> _Short exercise_:
Present the lines of the listing as a numbered list, starting at the line that contains "Given: Expand the 3DS filter dropdown" and ending at the line that contains "will click(97, 176).", with blank lines left out.

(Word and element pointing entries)

________________

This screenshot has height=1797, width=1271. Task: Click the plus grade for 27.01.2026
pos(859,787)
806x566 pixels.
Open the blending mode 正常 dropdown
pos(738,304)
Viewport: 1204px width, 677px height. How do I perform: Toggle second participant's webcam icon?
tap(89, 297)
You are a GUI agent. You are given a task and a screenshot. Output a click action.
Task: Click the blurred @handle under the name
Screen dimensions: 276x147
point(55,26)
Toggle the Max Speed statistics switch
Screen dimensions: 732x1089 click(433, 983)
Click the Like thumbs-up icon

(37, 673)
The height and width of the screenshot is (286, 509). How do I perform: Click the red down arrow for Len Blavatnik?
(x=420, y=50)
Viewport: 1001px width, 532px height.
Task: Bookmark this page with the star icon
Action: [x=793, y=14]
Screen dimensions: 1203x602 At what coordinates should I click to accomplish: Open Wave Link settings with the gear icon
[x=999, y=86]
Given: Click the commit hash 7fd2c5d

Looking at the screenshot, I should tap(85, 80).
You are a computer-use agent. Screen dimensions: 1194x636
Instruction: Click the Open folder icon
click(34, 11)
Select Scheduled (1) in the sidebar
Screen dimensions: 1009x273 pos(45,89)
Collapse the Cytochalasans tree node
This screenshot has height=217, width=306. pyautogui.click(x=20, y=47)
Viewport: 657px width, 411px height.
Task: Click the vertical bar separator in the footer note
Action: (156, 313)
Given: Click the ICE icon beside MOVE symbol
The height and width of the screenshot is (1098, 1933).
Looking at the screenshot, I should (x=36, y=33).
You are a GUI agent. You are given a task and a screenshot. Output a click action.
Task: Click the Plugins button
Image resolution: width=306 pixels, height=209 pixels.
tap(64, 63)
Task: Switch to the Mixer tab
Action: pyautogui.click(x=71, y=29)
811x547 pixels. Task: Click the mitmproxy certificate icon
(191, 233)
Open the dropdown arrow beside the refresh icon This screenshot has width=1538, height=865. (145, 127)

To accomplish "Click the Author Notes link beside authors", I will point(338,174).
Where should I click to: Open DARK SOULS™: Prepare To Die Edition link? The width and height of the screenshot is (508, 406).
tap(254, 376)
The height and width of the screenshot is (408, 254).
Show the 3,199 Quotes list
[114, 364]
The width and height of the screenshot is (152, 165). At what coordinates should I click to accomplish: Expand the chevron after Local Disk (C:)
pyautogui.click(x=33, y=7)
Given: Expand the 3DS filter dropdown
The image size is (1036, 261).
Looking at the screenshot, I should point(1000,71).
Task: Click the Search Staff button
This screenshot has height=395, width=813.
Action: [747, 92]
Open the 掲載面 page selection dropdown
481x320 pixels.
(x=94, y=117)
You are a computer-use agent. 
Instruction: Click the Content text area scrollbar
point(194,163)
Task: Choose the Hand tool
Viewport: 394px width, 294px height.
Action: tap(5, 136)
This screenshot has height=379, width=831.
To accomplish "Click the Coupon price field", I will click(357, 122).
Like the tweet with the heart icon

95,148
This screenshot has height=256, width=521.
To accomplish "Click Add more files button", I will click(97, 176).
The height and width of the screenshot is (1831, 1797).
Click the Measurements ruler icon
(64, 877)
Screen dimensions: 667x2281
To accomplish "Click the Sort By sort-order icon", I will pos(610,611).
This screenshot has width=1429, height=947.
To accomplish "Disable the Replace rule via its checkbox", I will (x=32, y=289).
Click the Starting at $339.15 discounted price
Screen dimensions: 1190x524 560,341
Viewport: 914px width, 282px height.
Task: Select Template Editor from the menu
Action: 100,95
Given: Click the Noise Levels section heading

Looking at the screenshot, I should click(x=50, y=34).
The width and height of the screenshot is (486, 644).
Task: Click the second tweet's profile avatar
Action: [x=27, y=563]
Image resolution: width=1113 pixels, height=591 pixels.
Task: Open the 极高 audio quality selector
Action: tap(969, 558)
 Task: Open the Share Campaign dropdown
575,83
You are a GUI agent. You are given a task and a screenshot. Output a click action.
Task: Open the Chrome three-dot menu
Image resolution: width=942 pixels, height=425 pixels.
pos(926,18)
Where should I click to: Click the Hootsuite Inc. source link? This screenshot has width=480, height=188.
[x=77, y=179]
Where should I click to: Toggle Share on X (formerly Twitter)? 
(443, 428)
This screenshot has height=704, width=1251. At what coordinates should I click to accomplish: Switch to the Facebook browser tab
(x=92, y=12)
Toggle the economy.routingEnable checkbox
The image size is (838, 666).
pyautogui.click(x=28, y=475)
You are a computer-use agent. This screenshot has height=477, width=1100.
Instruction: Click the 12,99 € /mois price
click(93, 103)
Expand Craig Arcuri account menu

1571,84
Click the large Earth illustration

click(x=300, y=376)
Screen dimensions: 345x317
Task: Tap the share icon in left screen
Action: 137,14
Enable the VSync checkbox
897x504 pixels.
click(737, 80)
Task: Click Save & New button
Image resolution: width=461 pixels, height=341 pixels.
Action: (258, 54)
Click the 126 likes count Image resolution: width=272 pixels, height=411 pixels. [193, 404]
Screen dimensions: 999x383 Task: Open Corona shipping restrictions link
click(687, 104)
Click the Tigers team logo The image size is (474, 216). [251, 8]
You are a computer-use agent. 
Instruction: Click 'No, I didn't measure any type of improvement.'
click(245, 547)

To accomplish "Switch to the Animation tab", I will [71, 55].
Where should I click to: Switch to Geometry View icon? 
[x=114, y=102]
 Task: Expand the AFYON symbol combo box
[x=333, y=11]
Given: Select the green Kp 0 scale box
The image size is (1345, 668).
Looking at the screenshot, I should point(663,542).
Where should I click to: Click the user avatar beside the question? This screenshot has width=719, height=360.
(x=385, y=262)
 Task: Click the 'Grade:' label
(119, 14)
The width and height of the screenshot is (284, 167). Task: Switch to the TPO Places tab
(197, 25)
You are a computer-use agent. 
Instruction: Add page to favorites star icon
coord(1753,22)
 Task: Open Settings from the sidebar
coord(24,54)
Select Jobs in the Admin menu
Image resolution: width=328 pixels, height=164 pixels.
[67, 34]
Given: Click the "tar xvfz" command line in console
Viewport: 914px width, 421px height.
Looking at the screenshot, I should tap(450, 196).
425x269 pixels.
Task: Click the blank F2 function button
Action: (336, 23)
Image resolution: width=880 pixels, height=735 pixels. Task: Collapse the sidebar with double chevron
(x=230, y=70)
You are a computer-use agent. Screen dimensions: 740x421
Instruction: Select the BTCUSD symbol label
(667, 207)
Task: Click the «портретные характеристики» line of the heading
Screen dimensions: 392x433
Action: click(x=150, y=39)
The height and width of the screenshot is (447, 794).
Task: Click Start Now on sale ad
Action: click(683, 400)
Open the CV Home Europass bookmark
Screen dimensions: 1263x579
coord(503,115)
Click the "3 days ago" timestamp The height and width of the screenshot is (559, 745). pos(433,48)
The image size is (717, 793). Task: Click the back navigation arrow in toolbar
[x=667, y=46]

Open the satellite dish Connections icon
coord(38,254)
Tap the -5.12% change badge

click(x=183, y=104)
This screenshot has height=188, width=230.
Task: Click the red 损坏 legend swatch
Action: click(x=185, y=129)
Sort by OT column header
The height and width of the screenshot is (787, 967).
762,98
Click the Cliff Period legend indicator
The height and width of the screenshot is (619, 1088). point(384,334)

________________

> _Answer to the task_:
1. Given: Expand the 3DS filter dropdown
2. The image size is (1036, 261).
3. Looking at the screenshot, I should point(1000,71).
4. Task: Click the Search Staff button
5. This screenshot has height=395, width=813.
6. Action: [747, 92]
7. Open the 掲載面 page selection dropdown
8. 481x320 pixels.
9. (x=94, y=117)
10. You are a computer-use agent. 
11. Instruction: Click the Content text area scrollbar
12. point(194,163)
13. Task: Choose the Hand tool
14. Viewport: 394px width, 294px height.
15. Action: tap(5, 136)
16. This screenshot has height=379, width=831.
17. To accomplish "Click the Coupon price field", I will click(357, 122).
18. Like the tweet with the heart icon
19. 95,148
20. This screenshot has height=256, width=521.
21. To accomplish "Click Add more files button", I will click(97, 176).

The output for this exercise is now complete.